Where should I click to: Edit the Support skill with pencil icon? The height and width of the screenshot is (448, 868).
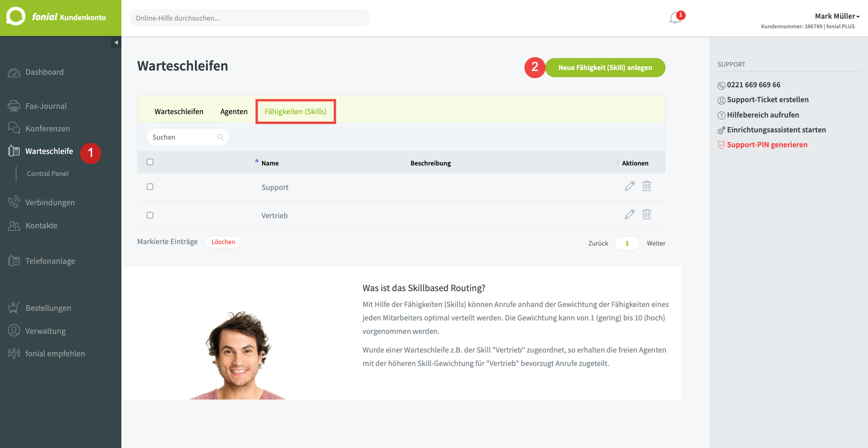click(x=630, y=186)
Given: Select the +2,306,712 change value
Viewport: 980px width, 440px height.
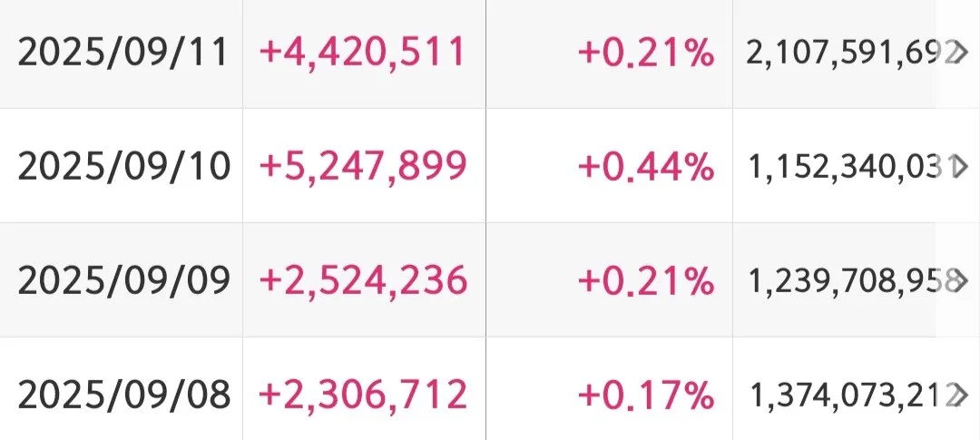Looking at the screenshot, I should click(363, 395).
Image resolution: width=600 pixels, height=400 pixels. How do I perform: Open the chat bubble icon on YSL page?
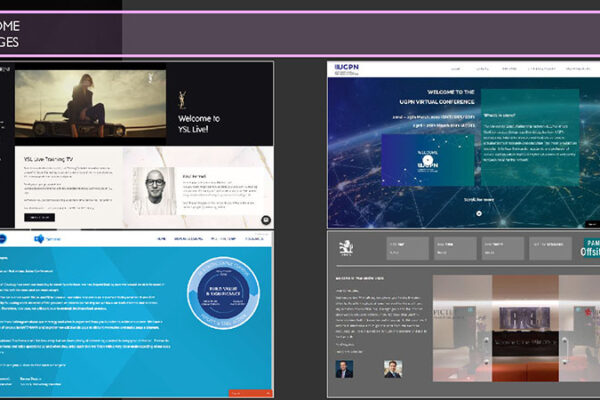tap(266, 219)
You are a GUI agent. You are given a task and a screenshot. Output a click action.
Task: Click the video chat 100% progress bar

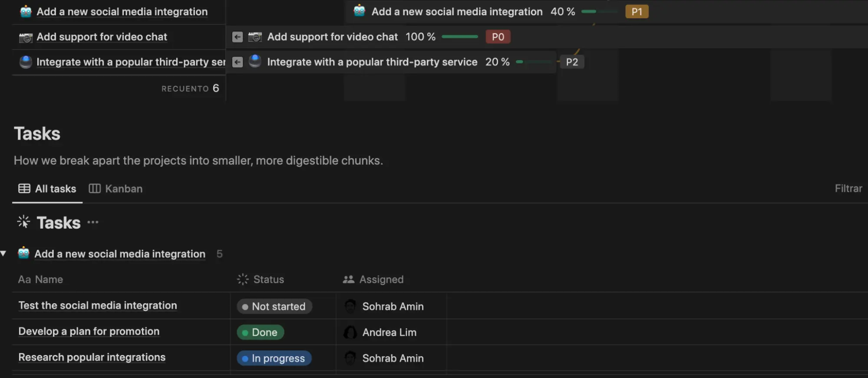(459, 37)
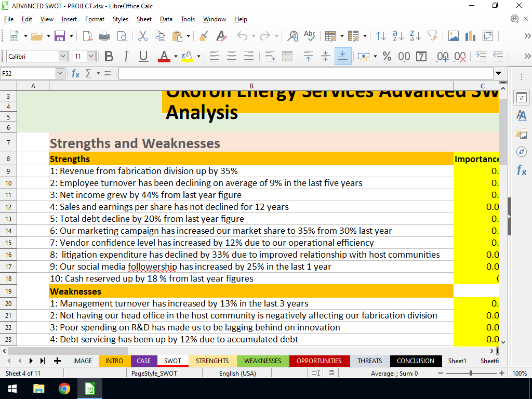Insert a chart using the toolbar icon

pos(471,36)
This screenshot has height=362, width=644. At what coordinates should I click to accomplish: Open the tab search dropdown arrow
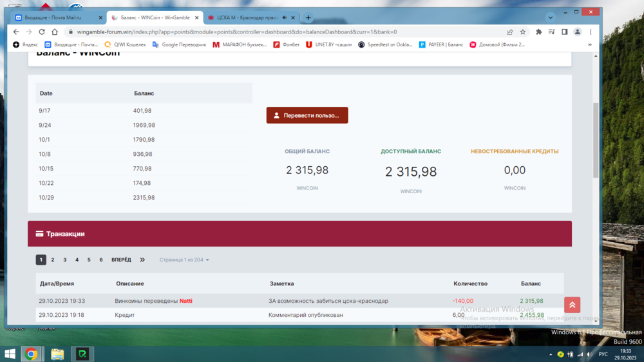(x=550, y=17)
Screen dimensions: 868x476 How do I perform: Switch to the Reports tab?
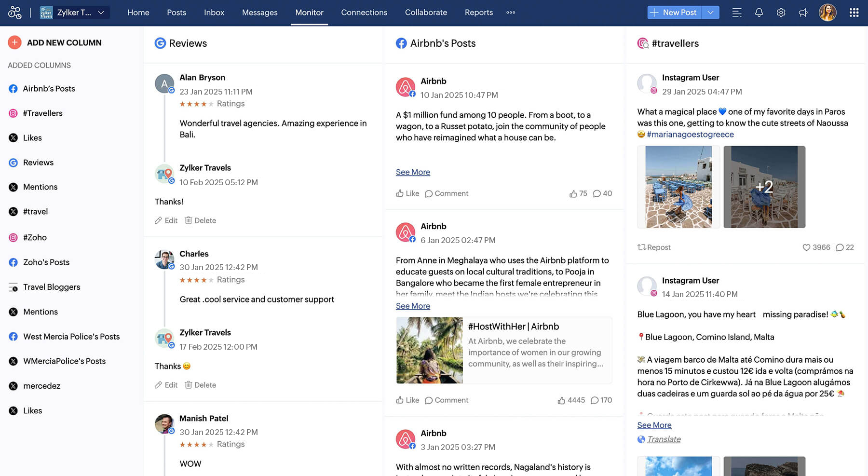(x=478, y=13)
- - -
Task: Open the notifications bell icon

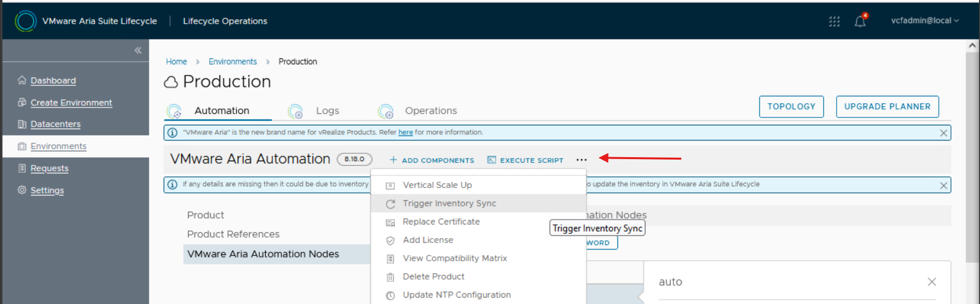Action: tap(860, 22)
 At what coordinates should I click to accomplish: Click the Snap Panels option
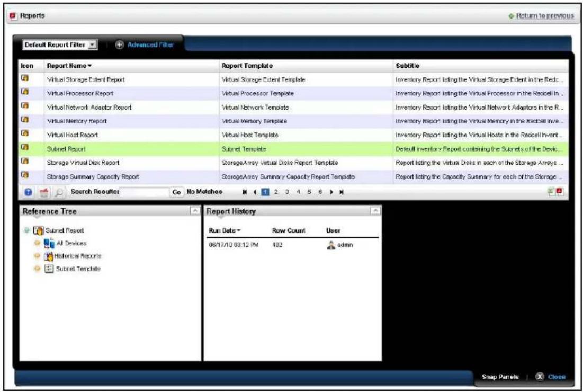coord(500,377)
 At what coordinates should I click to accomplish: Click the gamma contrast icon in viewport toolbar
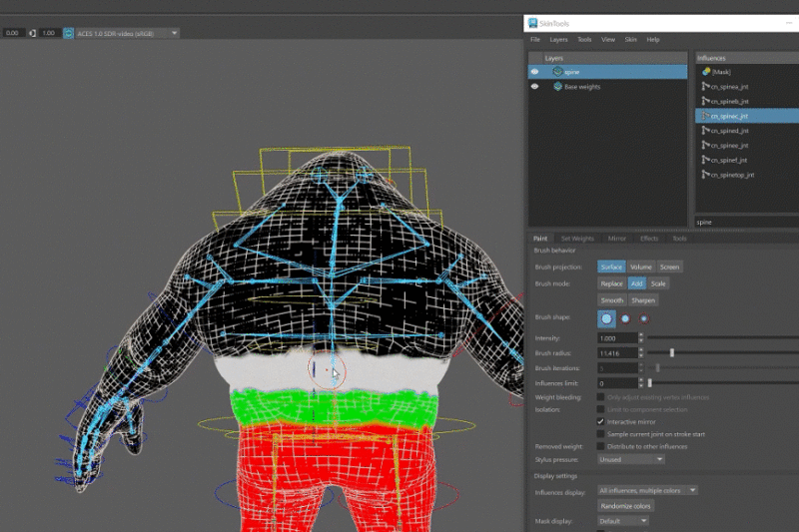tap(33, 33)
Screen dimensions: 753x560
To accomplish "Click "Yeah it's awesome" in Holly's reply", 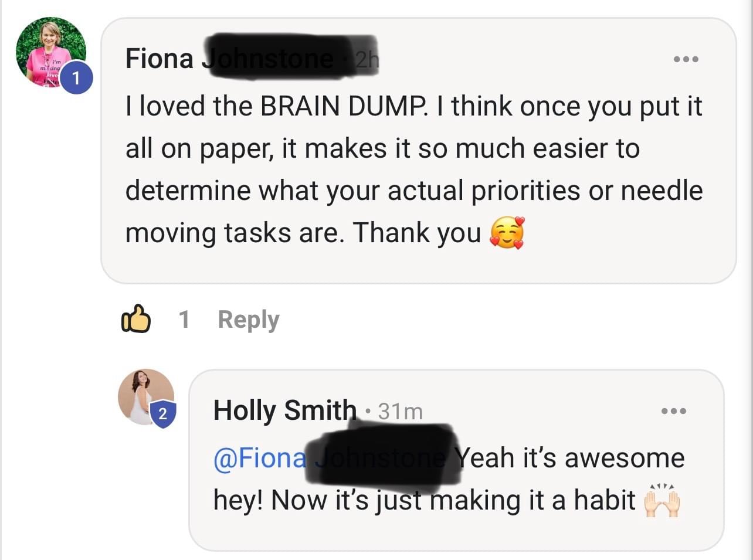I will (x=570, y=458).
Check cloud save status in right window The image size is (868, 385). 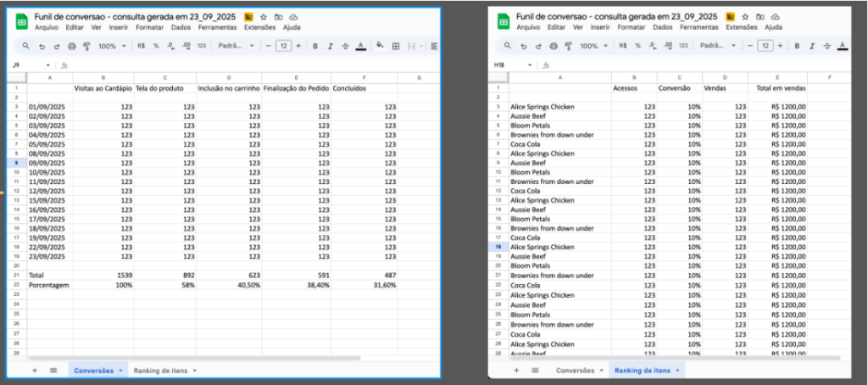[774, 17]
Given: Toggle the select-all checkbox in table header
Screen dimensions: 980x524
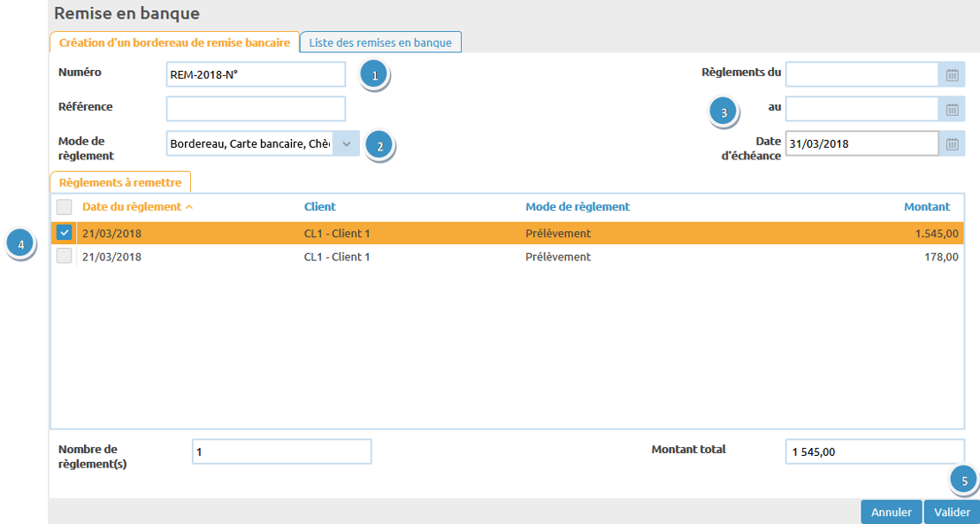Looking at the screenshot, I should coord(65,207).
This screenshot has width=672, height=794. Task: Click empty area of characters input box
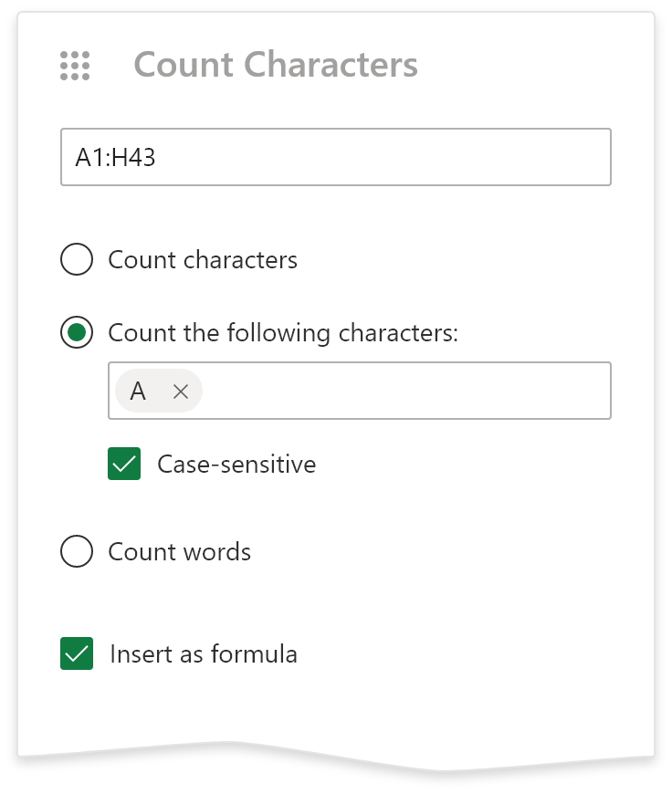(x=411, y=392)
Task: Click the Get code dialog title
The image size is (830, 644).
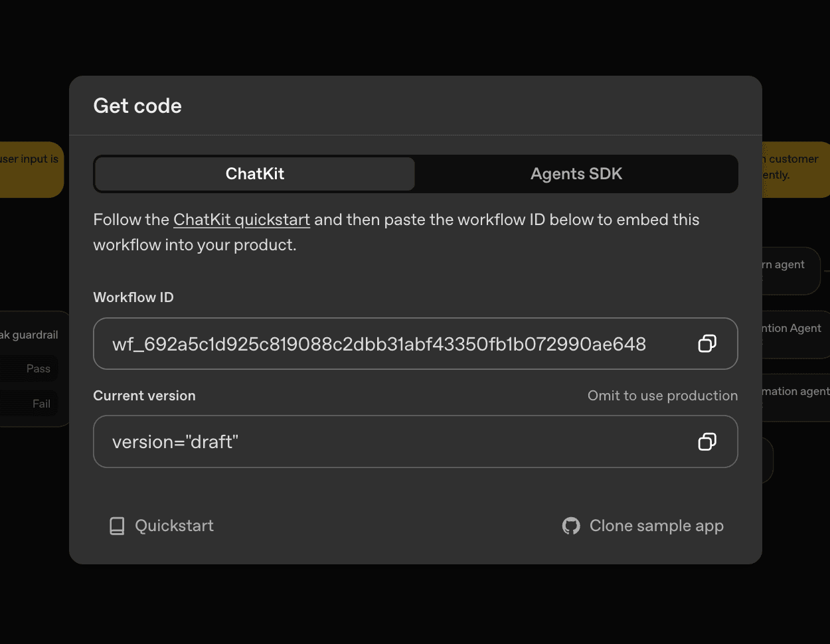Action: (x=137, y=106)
- - -
Problem requirements:
Text only, no pictures: please print exactly the lines above from the line with "Where should I" up to and including the line with "Given: Select the +2,306,712 change value", and nothing else.

Answer for this exercise:
Where should I click to: Edit the Support skill with pencil icon? The height and width of the screenshot is (448, 868).
click(x=630, y=186)
Given: Select the +2,306,712 change value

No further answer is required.